One participant had great appreciation for the professional support and knew he could not have done so well without the surgeon’s dedication. This participant shared:
If it hadn’t been for him, I wouldn’t have this foot. I’m dealing with this.
The support provided by family members helped participants through the emotional turmoil that accompanies amputation. They were relieved when family members were not repelled by the loss of limb. The participants with no family support were often cynical and angry. One participant, a widower, suggested his experience was similar to that of a veteran returning from war without limbs. This participant talked about the effect of amputation on the wholeness of men and the inability to develop relationships and the support of others.
The biggest problem, the biggest obstacle, that people have, particularly men, is how the opposite sex is going to handle a person they’re going to meet with an amputation.
Community support came primarily in the form of transportation to rehabilitation sessions, doctor’s visits, and wound care. One participant’s insurance company denied ambulance services. He was fortunate to have community volunteers who took him to his appointments. Participants felt burdened with worry over public transportation resources and expressed anger and disgust.
I use community transit; they are the pits. That’s one of my real nemeses, community transit.
Theme 3: powerlessness. Participants expressed feelings of powerlessness in their inability to perform self-care and in loss of independence due to immobility, declining health and comorbidities, and loss of body parts. One participant described his anxiety while waiting for a visiting nurse to come to his home.
I was here by myself, and I always was very nervous the first time one of them came.
Theme 4: blame. Several participants expressed self-regret for not seeking timely care; others wished their health care professional was more aggressive in treating the disease and preventing comorbidities. One participant shared his family history of diabetes in this way:
My dad had everything, he had dialysis, high blood pressure, diabetes, and I have the same thing. My twin is diabetic, too.
Another participant blamed her health care provider for not diagnosing her diabetes.
I called him on the phone and told him I could hardly walk on my foot. He said it’s probably your neuropathy… just take your medicine.
One participant talked about having been medicated for diabetes then taken off the medication, which was believed to be the reason for the amputations. Both participant and spouse blamed the cascading events on the health care professional’s decisions, not on the disease. His wife stated:
They called him a borderline diabetic and stopped treating him for diabetes.

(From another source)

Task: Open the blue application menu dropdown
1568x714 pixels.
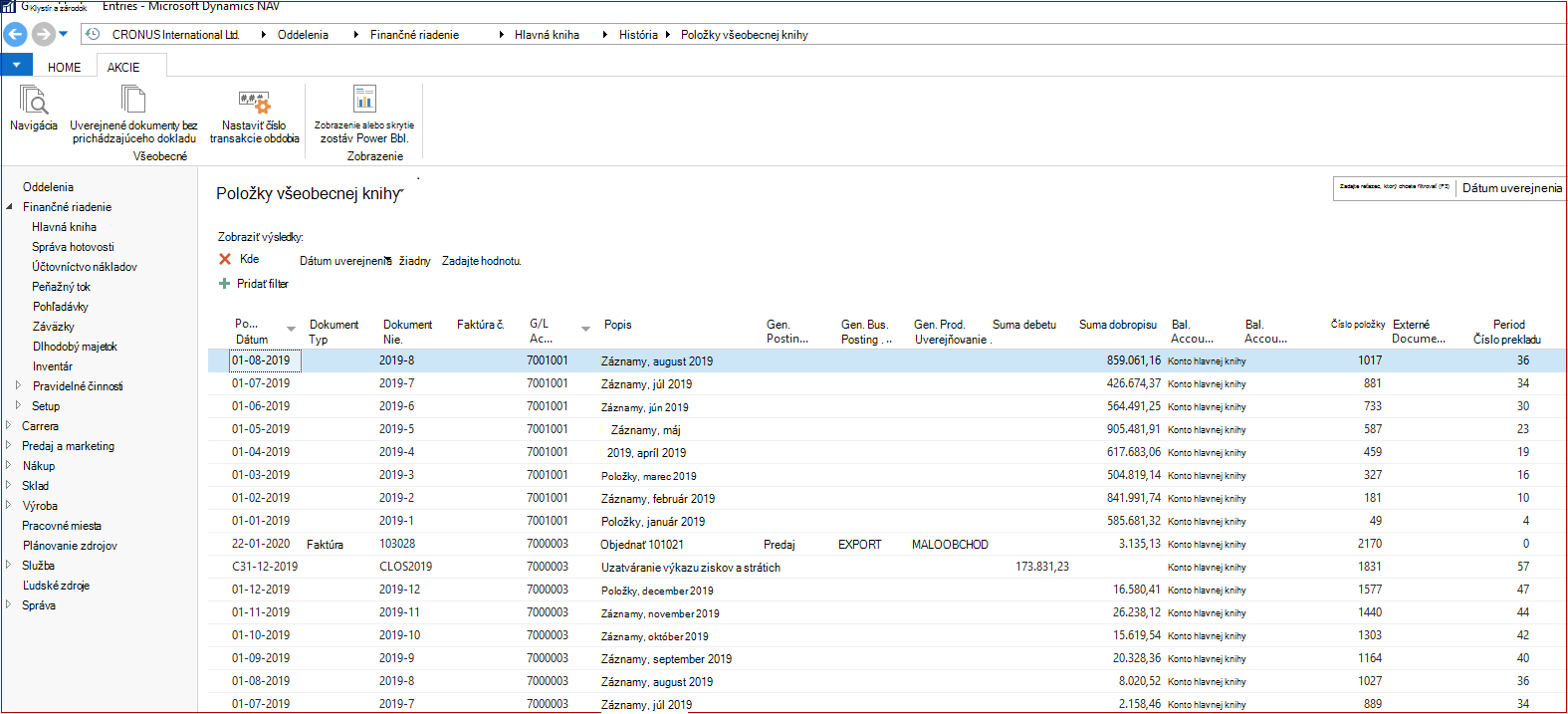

Theme 5: uncertainty. Participants experienced uncertainty in a variety of situations, including use of prosthesis, ability to go out with friends or work, and wound care. Some participants stated they had no idea what to expect with rehabilitation. Transitioning through the health care system from outpatient clinic to hospital to rehabilitation was the first of many uncertain steps in participant’s experience.
I started out with 1 toe amputated. Before I knew it the other 4 were being amputated. Right after that they took the whole left foot.
It was the hyperbaric chambers what did me in. It’s kind of scary.
I came out of surgery, I realized that I lost all my toes, and then I realized it was most of my foot. I figured my life was ended.